Vietnam: A Television History was the most successful documentary produced by PBS up to the time of initial broadcast. The origins of the series reach back to 1977 when filmmaker Richard Ellison and foreign correspondent Stanley Karnow discussed the project. The latter had been a journalist in Paris during the 1950s and a reporter in French Indochina since 1959. Karnow was Chief Correspondent in the series and his tie-in book, Vietnam: A History (1983), became a best-seller.

⁣Episode 10: By early 1968, the US had dropped nearly 3 million tons of bombs on Vietnam. After the Tet offensive, President Johnson ordered a stop to the bombing and peace talks began in Paris. Some thought the negotiations would be swift but there was little of the give and take that you would normally expect. Nixon had won the 1968 election by a narrow margin and 500,000 American troops were still in Vietnam at that point. After Tet, fighting had again shifted to the countryside and in the first half of 1969, 200 Americans were killed and 800 wounded every week. Nixon introduced the policy of Vietnamizing the war, that is transferring the ground and air war to the Vietnamese themselves.

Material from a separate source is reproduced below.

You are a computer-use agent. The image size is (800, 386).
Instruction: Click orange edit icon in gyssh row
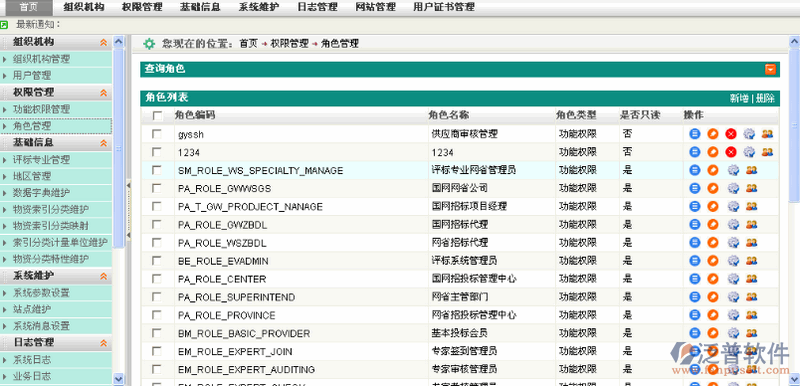tap(713, 134)
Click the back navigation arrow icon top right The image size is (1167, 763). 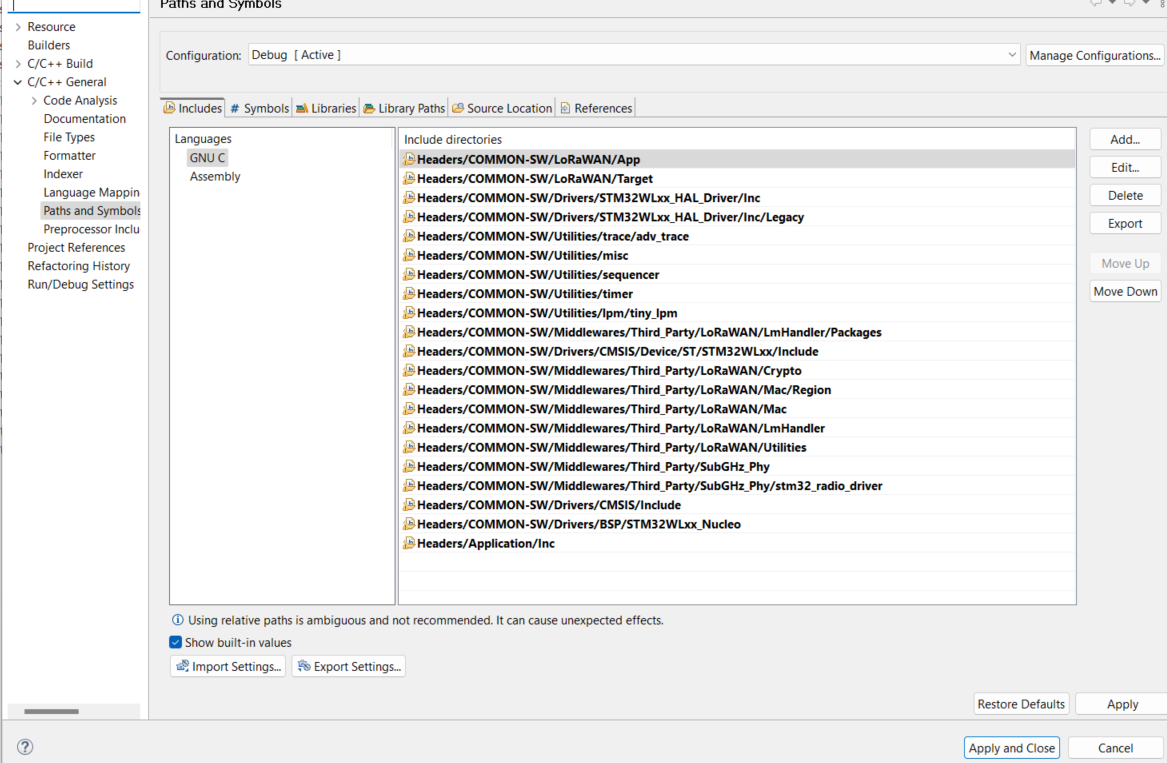[1096, 3]

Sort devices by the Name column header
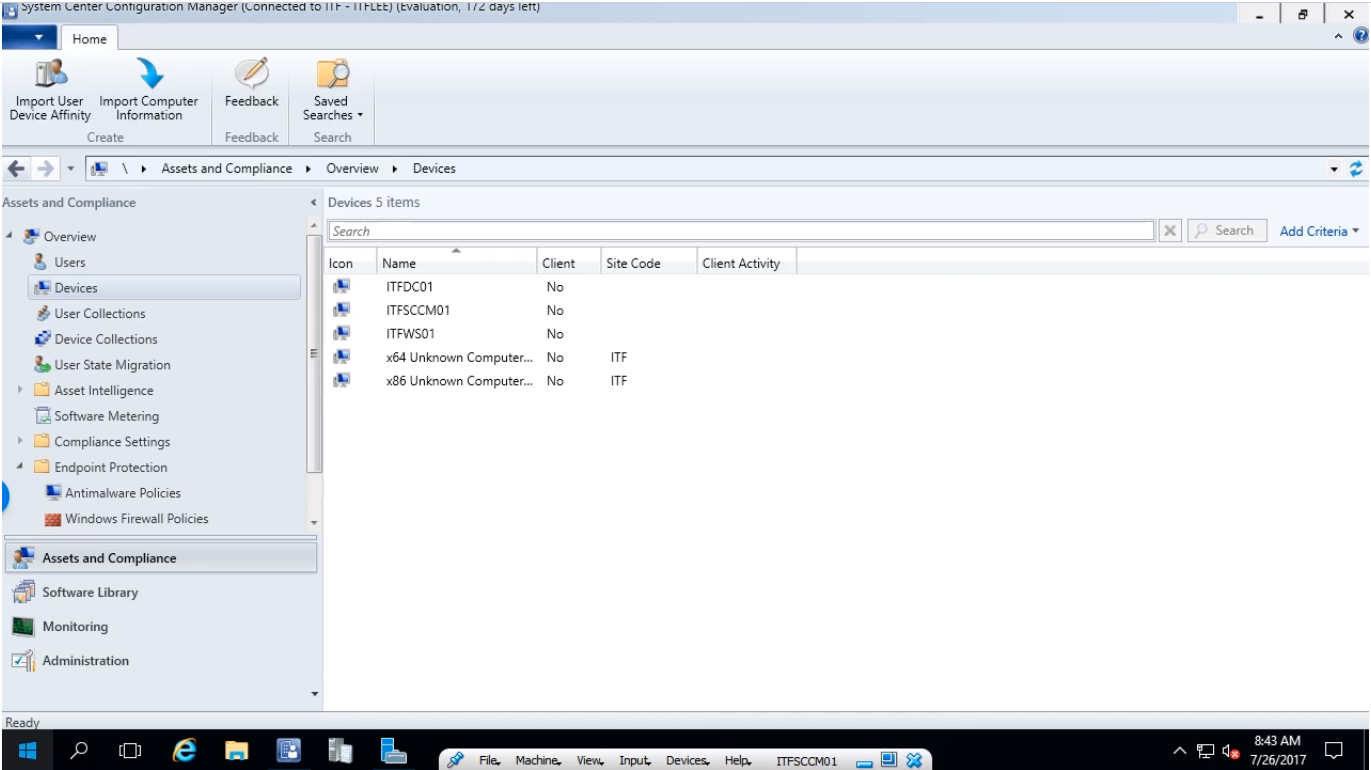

By April 1970 US Forces in Vietnam had been reduced by more than 100,000, well ahead of schedule. Campus protests however reached a peak in 1970 with 4 students being killed by National Guardsmen at Kent State university in Ohio. National polls showed that a majority of Americans still supported the administration. Nixon proposed a ceasefire but Hanoi's leaders did not respond. Unknown to everyone, including the South Vietnamese, was that Henry Kissinger was in secret talks with the North since 1969. The North launched a major attack on March 31, 1972 across the DMZ and as a result, Nixon stepped up the bombing of the North and mined Haiphong harbor. A breakthrough was reached at the Paris peace negotiations in October 1972 when the North dropped its demand that the Thieu government resign. A draft treaty was soon agreed to but rejected by Thieu. The Christmas 1972 bombings of the North led to a final agreement, one with little difference from the October version. Former President Johnson died the day before the agreement was signed on January 27, 1973.